A・マドリー。リーガでも随一の資金力と人気を誇る有数のクラブである。
“本家マドリー”、R・マドリーほどの豪華メンバーとまでは行かなくとも、前線にはアルゼンチン代表のアグエロとウルグアイ代表のフォルラン、ポルトガル代表のシモンやかつてR・マドリーで優勝を経験したレジェスなど錚々たる顔ぶれが揃っている。
しかし、勝てない。そして、つまらないサッカーをする。
「タレント頼みの退屈なサッカー」
A・マドリーをそう形容する人が少なくはなかった。
だがしかし。相次ぐトラブルや監督交代というスペインお得意のドダバタ劇を演じた後、新しく監督に指名されたのはキケ・フローレス。
それからしばらくは勝てない試合が続き、CLは予選で早々と敗退が決定。サポーターからも愛想をつかされかけたキケ・アトレティコだったが、ここ数試合で何かが変わり始めている。
≪“退屈なサッカー”の本質≫
キケが来る前のA・マドリーには、サッカースタイルも戦術も皆無だったといっていい。

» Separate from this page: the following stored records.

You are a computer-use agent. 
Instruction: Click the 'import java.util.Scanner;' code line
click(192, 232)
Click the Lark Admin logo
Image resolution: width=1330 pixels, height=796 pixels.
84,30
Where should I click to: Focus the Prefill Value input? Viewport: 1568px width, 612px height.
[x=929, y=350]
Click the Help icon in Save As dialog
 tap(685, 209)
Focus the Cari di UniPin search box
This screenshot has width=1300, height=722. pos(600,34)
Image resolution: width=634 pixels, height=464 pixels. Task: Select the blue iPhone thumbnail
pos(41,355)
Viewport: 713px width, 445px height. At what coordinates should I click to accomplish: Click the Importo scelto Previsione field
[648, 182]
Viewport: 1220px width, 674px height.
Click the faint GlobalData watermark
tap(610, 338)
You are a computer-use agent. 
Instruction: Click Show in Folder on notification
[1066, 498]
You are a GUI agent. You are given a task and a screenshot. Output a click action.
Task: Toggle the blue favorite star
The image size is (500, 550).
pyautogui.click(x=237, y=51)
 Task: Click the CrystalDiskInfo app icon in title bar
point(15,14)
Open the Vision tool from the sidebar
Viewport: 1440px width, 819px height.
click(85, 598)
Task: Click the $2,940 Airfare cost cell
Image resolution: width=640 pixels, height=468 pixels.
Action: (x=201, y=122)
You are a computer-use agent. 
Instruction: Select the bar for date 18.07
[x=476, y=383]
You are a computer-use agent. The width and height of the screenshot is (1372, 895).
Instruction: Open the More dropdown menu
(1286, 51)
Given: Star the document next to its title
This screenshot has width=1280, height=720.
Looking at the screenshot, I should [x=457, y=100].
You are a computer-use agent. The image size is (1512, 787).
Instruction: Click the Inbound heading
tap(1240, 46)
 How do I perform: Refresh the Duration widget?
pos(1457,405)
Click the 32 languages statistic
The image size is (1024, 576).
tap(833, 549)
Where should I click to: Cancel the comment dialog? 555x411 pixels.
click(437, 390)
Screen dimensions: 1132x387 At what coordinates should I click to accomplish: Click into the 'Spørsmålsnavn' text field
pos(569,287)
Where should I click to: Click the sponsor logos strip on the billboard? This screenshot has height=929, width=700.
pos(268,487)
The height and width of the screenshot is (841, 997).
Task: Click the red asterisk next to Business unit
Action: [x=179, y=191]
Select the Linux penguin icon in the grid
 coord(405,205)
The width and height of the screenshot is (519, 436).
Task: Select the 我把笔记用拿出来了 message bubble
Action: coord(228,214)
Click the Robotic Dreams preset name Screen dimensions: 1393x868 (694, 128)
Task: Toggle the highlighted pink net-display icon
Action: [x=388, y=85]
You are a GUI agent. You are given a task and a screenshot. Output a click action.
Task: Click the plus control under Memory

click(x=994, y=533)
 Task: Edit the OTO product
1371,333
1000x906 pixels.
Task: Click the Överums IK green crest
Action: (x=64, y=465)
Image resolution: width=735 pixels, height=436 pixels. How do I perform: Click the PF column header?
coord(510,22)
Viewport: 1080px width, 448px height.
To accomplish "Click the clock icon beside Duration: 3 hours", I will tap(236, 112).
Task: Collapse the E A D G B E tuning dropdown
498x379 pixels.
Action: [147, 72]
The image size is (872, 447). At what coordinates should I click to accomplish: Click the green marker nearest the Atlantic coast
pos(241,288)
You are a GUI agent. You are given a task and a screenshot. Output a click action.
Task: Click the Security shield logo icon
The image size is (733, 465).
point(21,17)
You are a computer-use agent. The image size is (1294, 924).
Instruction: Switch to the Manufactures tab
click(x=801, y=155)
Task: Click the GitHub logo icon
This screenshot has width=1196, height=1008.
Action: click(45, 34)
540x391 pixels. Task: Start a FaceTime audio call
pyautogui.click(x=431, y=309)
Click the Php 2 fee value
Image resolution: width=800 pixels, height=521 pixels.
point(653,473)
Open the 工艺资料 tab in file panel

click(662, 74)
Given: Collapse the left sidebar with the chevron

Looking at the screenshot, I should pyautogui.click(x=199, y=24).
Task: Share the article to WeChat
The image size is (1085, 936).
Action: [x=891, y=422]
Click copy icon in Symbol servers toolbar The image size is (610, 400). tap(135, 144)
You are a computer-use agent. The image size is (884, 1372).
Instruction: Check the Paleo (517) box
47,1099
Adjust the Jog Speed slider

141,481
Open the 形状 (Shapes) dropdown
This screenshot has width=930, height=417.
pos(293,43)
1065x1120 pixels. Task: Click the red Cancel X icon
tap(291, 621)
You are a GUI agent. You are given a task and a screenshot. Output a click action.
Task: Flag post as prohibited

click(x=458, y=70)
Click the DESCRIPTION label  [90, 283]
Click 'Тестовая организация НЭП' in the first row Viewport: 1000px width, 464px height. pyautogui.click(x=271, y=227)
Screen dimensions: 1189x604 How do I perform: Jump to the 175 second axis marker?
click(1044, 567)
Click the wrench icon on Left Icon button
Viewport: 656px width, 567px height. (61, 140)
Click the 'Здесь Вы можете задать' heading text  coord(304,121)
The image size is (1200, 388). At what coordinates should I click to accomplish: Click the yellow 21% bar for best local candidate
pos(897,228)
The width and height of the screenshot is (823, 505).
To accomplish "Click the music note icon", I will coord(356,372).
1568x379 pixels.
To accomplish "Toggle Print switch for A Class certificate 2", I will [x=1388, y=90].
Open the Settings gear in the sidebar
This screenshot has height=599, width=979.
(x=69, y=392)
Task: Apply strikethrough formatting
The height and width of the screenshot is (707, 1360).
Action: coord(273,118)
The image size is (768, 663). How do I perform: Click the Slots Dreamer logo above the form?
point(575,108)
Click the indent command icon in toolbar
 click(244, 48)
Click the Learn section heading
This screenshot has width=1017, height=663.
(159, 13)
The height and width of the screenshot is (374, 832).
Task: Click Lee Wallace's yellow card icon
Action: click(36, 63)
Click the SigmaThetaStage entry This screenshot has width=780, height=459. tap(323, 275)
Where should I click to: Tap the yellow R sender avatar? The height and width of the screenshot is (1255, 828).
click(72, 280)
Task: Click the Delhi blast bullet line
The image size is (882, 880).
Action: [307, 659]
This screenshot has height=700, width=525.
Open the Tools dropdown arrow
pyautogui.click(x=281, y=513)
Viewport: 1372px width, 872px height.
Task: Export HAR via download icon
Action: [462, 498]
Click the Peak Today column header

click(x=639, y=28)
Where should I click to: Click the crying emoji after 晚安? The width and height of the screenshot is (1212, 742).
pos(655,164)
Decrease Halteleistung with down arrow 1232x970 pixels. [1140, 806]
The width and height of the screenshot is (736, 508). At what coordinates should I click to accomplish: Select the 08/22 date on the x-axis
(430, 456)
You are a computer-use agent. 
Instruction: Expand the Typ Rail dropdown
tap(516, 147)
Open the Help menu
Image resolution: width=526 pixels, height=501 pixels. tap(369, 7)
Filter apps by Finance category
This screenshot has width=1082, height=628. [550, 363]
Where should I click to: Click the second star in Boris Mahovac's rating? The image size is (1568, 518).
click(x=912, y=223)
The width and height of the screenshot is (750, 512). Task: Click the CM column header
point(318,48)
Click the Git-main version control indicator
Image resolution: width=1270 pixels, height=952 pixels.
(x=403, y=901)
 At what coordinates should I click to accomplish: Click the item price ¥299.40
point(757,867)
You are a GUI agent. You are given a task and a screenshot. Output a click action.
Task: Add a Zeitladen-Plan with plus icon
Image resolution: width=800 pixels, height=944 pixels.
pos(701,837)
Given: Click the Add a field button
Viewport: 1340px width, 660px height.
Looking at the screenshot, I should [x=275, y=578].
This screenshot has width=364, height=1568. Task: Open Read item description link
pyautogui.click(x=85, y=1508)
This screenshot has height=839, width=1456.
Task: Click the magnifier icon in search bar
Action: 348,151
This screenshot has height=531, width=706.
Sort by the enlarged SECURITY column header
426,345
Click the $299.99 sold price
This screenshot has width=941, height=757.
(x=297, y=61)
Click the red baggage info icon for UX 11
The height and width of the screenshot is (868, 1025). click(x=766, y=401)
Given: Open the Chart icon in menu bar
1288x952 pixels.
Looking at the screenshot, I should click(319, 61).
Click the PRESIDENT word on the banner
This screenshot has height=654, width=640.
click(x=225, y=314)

少なくとも、見ている側に伝わってくるほどのチームコンセプトはなかった。
なまじ質の高い選手を揃えた時に起こりがちな問題。“意味のないボールポゼッション”である。選手はボールを持ちたい。自分の技術を披露したい。ボールを保持し主導権を握り、守備の時間を少なくして楽して勝ちたい。
その結果、チームの攻撃はいつもリズムの変わらない遅攻になり、テンポのないサッカーは見ているものに退屈な印象を与え、相手チームに守備の体型を整える時間を提供する。
「ボールは持っているんだけど、のらりくらりと動くだけで、ゴールも決まらなければ怖さもないサッカー」
まるでどこかの代表のような、勝てないサッカー。これがアトレティコにつきまとっていた“退屈なサッカー”の正体だ。
≪縦に速いサッカー≫
アトレティコはキケが来て変わった。
何が変わったのか。
一言でいえば、“縦に速いサッカー”というコンセプトのもと全員が連動して動くようになったのだ。
前節のホームでのスポルティング戦。その2点目に、そのサッカーが完全な形で体現された。
コーナーキックのこぼれ球を自陣PA付近で拾ったフォルランは、すかさず2タッチで前線にいたレジェスにボールを預けると、自らは前に直進猛ダッシュ。センターサークルでボールを受けたレジェスも、簡単に前を向き、2タッチ目で右サイドを駆け抜けてきたウルファルシにパスを展開。このカウンターに全力疾走で駆け上がってきたこの右サイドバックも、PA角付近から間髪いれずに2タッチ目でクロスをファーサイドに送る。そしてここで現れたのがなんと数秒前にレジェスにパスをはたいたフォルラン。このゴールラインぎりぎりのボールを中に折り返すと、最後に飛び込んできたのはボランチのアスンソン。ダイレクトシュートでゴールを決めた。
この速くてダイナミックなカウンターに、スポルティングDF陣はまったく付いていけなかった。僅か10秒足らず、8タッチで自陣からゴールまでのカウンターを4人の選手で決めてしまったのだ。
≪ダイナミックで勢いのある、“おもしろい”サッカー≫
これ以外にも、何度もその象徴的なシーンが現れた。そのサッカーには、確かなコンセプトが感じられたし、選手はそのコンセプトのもと一致団結して躍動した。
なにより、見ていておもしろかった。アトレティコのサッカーにそれを感じたことは、スペインに来て2年、初めてのことだった。
選手は、よく走っていた。前に速く、かつ技術的なミスなく、奪われたらプレスをかけにいく。その運動量は、相手だけでなく観る者をも凌駕した。
あれだけの質の高い選手が、あれだけ泥臭く走って、戦って、確かなコンセプトのもと一致団結して試合に臨んだら、そうそう勝てる相手はいないのではあろうか。
≪逆襲の時、来る≫
今まで「つまらないサッカー」と揶揄され、その選手の質をもってして11位と“低迷”しているアトレティコが、後半戦「おもしろいサッカー」でリーガで旋風を巻き起こすかもしれない。
そんな期待を抱かせるゲームを、昨日のスポルティング戦で彼らは存分にピッチで体現した。